___ Input data ___
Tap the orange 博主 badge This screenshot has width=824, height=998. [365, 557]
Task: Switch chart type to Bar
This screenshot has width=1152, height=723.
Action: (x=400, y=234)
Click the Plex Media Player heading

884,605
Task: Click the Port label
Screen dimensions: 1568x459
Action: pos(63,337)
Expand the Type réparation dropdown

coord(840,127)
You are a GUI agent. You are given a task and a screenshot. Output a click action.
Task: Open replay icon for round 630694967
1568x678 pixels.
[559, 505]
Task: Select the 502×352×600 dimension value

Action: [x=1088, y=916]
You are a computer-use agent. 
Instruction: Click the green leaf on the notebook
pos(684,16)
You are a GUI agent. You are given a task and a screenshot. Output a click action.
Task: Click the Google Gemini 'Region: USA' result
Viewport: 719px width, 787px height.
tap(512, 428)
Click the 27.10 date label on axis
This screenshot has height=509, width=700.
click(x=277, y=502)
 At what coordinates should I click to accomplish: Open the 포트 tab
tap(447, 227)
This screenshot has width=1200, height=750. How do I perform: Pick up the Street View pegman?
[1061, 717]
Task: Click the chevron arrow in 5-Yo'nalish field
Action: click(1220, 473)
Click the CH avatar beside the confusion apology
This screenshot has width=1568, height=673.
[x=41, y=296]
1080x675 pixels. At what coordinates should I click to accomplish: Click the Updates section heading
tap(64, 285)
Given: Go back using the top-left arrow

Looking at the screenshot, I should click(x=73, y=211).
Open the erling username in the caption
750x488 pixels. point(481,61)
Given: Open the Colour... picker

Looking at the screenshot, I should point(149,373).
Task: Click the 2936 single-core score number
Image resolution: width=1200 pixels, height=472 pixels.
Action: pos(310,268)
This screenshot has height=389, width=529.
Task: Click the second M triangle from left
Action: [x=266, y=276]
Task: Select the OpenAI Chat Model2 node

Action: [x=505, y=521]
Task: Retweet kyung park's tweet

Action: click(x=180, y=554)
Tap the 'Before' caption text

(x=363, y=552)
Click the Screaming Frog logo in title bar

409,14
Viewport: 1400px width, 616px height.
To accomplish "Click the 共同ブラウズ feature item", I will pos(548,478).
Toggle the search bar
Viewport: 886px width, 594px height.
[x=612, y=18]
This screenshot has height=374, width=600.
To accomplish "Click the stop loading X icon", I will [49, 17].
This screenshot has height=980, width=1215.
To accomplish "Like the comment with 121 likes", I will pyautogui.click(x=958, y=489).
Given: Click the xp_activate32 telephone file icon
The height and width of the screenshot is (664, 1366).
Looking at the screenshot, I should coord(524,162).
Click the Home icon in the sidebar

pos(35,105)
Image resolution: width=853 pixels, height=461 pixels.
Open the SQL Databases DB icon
___
▸ Problem to solve
What should appear is an exact copy of the lines from the one with "Image resolution: width=1200" through the end of the entries above, ends included, and no other text.

▸ Output below
Image resolution: width=1200 pixels, height=472 pixels.
Action: pos(310,268)
This screenshot has height=389, width=529.
Task: Click the second M triangle from left
Action: [x=266, y=276]
Task: Select the OpenAI Chat Model2 node

Action: [x=505, y=521]
Task: Retweet kyung park's tweet

Action: click(x=180, y=554)
Tap the 'Before' caption text

(x=363, y=552)
Click the Screaming Frog logo in title bar

409,14
Viewport: 1400px width, 616px height.
To accomplish "Click the 共同ブラウズ feature item", I will pos(548,478).
Toggle the search bar
Viewport: 886px width, 594px height.
[x=612, y=18]
This screenshot has height=374, width=600.
To accomplish "Click the stop loading X icon", I will [49, 17].
This screenshot has height=980, width=1215.
To accomplish "Like the comment with 121 likes", I will pyautogui.click(x=958, y=489).
Given: Click the xp_activate32 telephone file icon
The height and width of the screenshot is (664, 1366).
Looking at the screenshot, I should coord(524,162).
Click the Home icon in the sidebar

pos(35,105)
Image resolution: width=853 pixels, height=461 pixels.
Open the SQL Databases DB icon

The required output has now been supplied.